##### PROVIDED TEXT #####

Tuesday, May 17, 2016

Hadoop Single Node Installation Guide

Hadoop Single Node Installation Guide

Environment Setup

  • Download Ubuntu Linux 12.04.3 LTS.
  • Download Hadoop 1.2.1, released August 2013.
  • Once the Linux server is set-up, install openssh, by executing the following command. 
    sudo apt-get install openssh-server

Pre-requisites

There are certain required steps to be done before starting the Hadoop Installation. They are listed as below. Each step is further described below with screenshots and commands for additional understanding. Before proceeding, make sure the Linux box is updated with the latest set of packages from all repositories and PPA’s. It can be updated by executing the following command.
sudo apt-get update

Install Java 1.6+

Hadoop requires an installation of Java 1.6 or higher. It is always better to go with the latest Java version. In our case we have installed Java 7u-25.
  • Download the latest Oracle Java for Linux from the Oracle website by executing the following command.
  • In the event, the download fails, try executing the below command which bypasses the username and password.
    wget --no-cookies --no-check-certificate --header "Cookie:
    gpw_e24=http%3A%2F%2Fwww.oracle.com"
    "https://edelivery.oracle.com/otn-pub/java/jdk/7u45-b18/jdk-7u25-linux-x64.tar.gz 
  • Copy the downloaded Java binaries to the folder /usr/local/java, by executing the following command.
    sudo cp -r jdk-7u25-linux-x64.tar.gz /usr/local/java
  • Go to the directory /usr/local/java by executing the following command
    cd /usr/local/java
  • Unzip the downloaded Java file by executing the following commands. This unzips the java binaries in the folder /usr/local/java.
    sudo tar xvzf jdk-7u25-linux-x64.tar.gz 
  • Add the following system variuables to the path by editing the system Path file located in /etc/profile.
    sudo nano /etc/profile OR sudo gedit /etc/profile
  • Add the following lines below to the end of your /etc/profile file:
    JAVA_HOME=/usr/local/java/jdk1.7.0_25
    PATH=$PATH:$HOME/bin:$JAVA_HOME/bin
    export JAVA_HOME
    export PATH
    
  • Execute the following command to indicate where Oracle Java JDK/JRE is located. This will tell the system that the new Oracle Java version is available for use.
    sudo update-alternatives --install "/usr/bin/javac" "javac" "/usr/local/java/jdk1.7.0_40/bin/javac"
  • Reload your system wide PATH /etc/profile by executing the following command: 
    ./etc/profile
  • Check the java version, to find out if java was installed successfully.

#####

_PROBLEM SET_
1) Answer these from the Hadoop installation guide:
(a) Which Hadoop release does it say to download?
(b) Which Java version was installed in the guide's own case?
(c) Which file is edited to add the Java system variables?
2) Carry on the Hadoop single node installation guide from the point where it stops, in the same step-by-step style.
The data plays no part in the tasks.

##### RECORDED DATA #####

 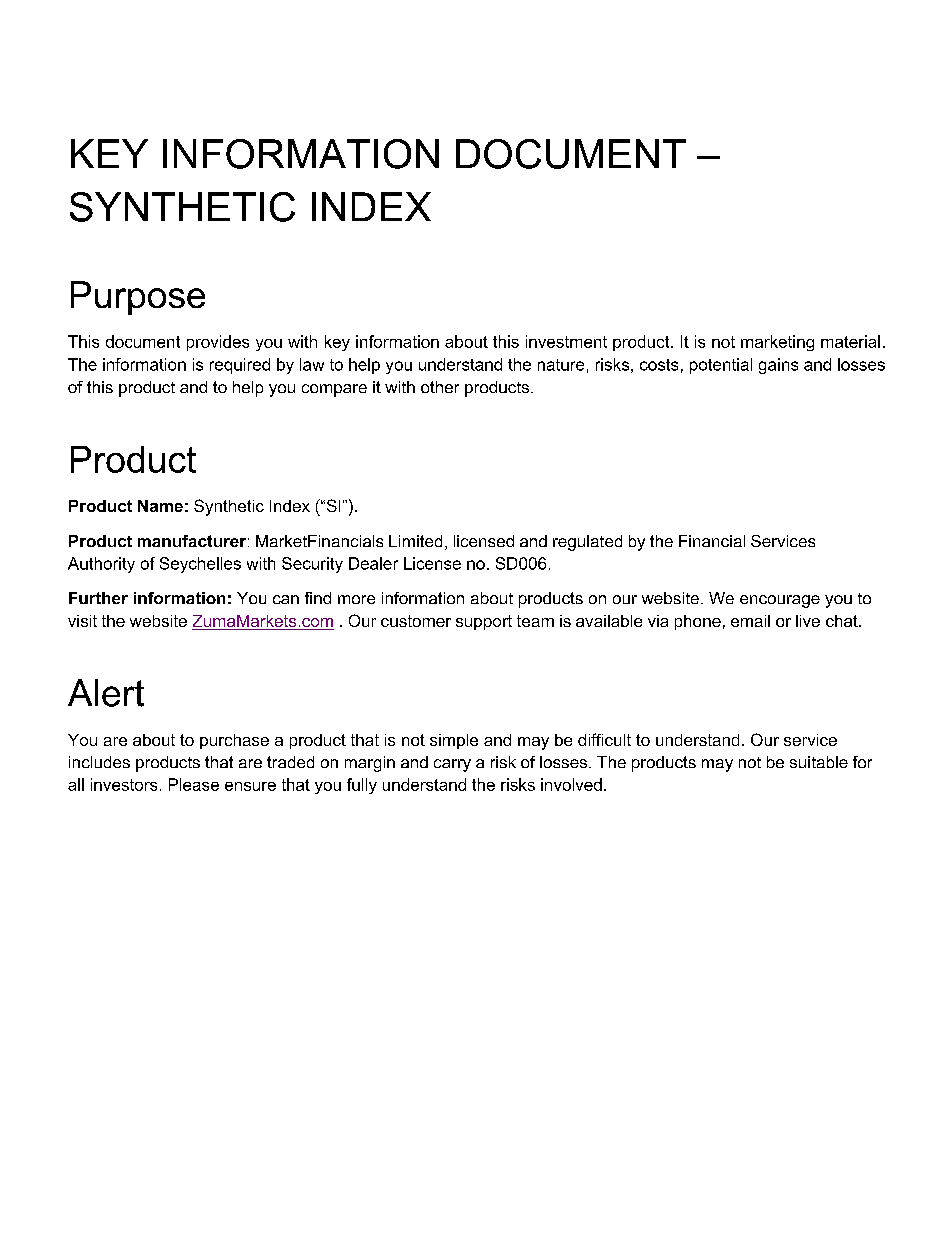 What do you see at coordinates (415, 541) in the screenshot?
I see `Limited` at bounding box center [415, 541].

#####

_ANSWERS TO THE TASKS_
1)
(a) Hadoop 1.2.1, released August 2013.
(b) Java 7u-25.
(c) /etc/profile.

2)
    java –version

Add a dedicated Hadoop user account

While it is not required, it is generally recommended to create a separate user account to run the Hadoop installation.
  • Start by adding a group by executing the following command.
    sudo addgroup hadoop
  • Create a user (hduser) and add it to the group (hadoop) created above.
    sudo adduser –ingroup hadoop hduser
    You will be asked to provide the password and other information.

Configuring SSH Access

Hadoop requires SSH access to manage its nodes, i.e. remote machines and your local machine if you want to use Hadoop on it. This access allows master node to login to it’s slave nodes and to start and stop the services on them. For single node setup of Hadoop (as in this tutorial), we need to configure SSH access to localhost for the hduser user we created in the step above.
Make sure that SSH is up and running on the Linux box, and configured to allow SSH public key authentication.
  • Login to the Linux box as ‘hduser’.
  • Generate SSH key for user hduser, by executing the following command.
    ssh-keygen -t rsa -P ""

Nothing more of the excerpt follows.